How 3D printing will change the way you do business

3D printing has come a long way since the first commercial printer models were introduced to the market with a sense of space-age novelty in the early 1990s. But where is this technology taking us, in terms of business and industrial use? Let’s take a look.

The technology of the future

Here at DCSL, we like to explore and visualise the technology landscape of the future. However, when it comes to 3D printing, it seems like the future isn’t actually very far away.

We are already seeing huge strides being made in the 3D printing industry. Basic printers are becoming more affordable and smaller in size, making the technology accessible for organisations with smaller budgets and premises. Meanwhile, the high-end machines are becoming incredibly advanced and specialised – opening up a whoe world of opportunity.

How 3d printing impacts business

These are some of the ways in which we see 3D printing influencing the future of business:

  • Sending prototypes to investors
    We’re used to emailing each other documents to print and sign. But in a future where 3D printers are more ubiquitous, we may well see a scenario where we share product ideas by allowing investors and partners to print out prototypes remotely. This gives them instant access to what the product looks and feels like, speeding up the process of feedback, decision-making and quality control.
  • Spare parts for repair
    Imagine being an engineer tasked with repairing a piece of machinery at a customer site, and you need a particular spare part that you don’t carry as standard. Rather than the repair job being held up while you wait for your supplier to send out the part you need from a warehouse somewhere, you are able to print the part you need – using an on-board 3D printer in your workman’s van.
  • Instant recycling
    With so much focus on the negative impact of plastic and the call on alternative materials, there is quite likely a future for a combination of recycling and 3D printing. We’ve already seen innovations in the field of granulating and processing plastics, but there’s potential for a much more commoditised solution in the future. Perhaps we’ll see the average household shredding its plastic waste and instantly turning it into a selection of new household items. There is huge potential for saving money and energy, as well as reducing waste.
  • Large construction projects
    Perhaps one of the most impressive uses of 3D printing technology we have seen so far is the Digital Construction Platform by the Massachusetts Institute of Technology (MIT). This mobile printing system is able to produce an entire building structure in one session, using a giant robotic arm working in tandem with a high-precision one.
    By proving the machine’s capability of fabricating a 12-foot high dome in less than 14 hours, they have perhaps unlocked the future of high-speed construction. We can expect to see not only faster and cheaper construction projects, but MIT also has a vision of self-sufficient systems that can operate in very remote locations – including other planets.
  • Printing in healthcare
    We’ve seen huge advancements in the scientific and medical use of 3D printing in areas such as dental implants, prostheses, drug composition, bone and cartilage printing, and even the creation of synthetic skin, organ cells and blood vessels.
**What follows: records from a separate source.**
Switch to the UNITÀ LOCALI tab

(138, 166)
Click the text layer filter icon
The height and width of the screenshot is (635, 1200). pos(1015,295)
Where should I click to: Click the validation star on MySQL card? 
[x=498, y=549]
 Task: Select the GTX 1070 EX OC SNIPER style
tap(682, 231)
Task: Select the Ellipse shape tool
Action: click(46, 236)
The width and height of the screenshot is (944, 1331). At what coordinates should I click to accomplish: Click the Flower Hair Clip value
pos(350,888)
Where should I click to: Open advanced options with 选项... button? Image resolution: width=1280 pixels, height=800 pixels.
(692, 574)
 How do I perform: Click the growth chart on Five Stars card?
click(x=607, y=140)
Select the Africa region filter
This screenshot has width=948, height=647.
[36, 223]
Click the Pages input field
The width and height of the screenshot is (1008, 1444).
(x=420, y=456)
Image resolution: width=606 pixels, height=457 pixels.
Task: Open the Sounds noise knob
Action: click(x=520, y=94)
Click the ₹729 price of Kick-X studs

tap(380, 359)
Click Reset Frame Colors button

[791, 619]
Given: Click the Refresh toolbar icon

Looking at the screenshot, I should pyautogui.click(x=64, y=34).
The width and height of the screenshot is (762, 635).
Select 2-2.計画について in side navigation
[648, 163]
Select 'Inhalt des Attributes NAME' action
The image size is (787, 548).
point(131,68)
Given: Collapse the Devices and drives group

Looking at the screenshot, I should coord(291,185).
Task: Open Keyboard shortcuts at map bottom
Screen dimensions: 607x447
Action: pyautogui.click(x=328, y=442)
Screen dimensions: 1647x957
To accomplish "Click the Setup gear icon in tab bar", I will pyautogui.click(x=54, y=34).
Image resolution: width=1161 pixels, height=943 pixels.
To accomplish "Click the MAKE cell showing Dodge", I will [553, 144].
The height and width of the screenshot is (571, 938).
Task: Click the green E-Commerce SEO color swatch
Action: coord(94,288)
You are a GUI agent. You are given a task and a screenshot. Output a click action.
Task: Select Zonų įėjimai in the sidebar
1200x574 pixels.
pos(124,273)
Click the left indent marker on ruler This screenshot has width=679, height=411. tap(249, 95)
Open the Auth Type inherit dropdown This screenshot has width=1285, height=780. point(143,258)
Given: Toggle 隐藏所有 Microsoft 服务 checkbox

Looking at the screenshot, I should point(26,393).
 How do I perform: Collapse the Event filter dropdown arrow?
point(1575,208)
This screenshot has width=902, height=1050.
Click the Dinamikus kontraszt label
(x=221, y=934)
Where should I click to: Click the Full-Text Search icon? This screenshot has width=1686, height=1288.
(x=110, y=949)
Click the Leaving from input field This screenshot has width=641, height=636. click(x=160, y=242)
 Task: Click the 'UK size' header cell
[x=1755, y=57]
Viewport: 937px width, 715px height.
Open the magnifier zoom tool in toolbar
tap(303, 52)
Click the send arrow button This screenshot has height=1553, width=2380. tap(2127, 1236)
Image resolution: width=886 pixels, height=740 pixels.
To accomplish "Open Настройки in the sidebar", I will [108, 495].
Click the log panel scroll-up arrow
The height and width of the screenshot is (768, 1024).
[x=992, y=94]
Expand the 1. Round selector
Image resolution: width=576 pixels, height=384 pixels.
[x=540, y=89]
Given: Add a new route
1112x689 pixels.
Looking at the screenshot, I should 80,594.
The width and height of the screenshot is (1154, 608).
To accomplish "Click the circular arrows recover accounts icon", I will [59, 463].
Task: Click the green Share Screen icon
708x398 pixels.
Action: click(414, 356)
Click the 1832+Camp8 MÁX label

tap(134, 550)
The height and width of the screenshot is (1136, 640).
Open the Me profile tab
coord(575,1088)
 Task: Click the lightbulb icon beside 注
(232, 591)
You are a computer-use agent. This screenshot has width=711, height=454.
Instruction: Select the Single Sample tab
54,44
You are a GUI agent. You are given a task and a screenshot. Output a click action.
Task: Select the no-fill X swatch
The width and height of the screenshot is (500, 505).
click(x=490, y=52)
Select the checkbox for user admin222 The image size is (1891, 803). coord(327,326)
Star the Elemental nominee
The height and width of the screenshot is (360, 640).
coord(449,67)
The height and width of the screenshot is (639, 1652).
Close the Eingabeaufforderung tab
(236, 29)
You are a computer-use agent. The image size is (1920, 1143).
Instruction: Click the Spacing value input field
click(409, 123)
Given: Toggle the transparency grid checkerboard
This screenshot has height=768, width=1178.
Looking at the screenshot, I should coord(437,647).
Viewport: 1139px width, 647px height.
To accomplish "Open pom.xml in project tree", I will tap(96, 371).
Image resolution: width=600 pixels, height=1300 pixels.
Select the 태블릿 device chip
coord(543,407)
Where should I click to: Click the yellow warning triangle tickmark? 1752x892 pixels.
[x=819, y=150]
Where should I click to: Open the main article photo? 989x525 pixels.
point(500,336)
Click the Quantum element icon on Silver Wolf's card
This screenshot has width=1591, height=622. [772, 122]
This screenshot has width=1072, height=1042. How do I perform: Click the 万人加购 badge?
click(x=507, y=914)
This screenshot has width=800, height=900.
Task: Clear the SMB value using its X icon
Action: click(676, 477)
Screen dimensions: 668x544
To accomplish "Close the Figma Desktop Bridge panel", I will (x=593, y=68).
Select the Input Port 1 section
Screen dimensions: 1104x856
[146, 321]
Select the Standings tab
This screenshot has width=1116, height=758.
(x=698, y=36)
As innovation continues, we can expect to see new, creative uses of the technology that may transform the entire healthcare landscape. We may face a future where we can sidestep the need for human donors, by being able to instantly 3D print fully functioning organs, tissue and even blood.
  • Anything-on-demand
    The idea of producing items only when needed is something many manufacturers dream of. By being able to meet demand instantly, scale production up or down as required, and reduce the amount of stock held in warehouses, companies can capitalise on opportunities quicker while also saving money. This opens up new markets for providing not only the machinery but also the raw materials that feed into 3D production lines on a small as well as on a large scale. There are existing examples of printing food, fabrics, shoes, glasses, woodwork, complete cars, and much more.

Riding the 3D printing innovation wave

Although many of us may not yet see any major implications of 3D printing in our businesses, it’s highly likely that we will be affected by it at some point in the future. Whether you are in manufacturing, retail or professional services, you may find 3D printing impacting your industry and – hopefully – offering opportunities to work better and more efficiently.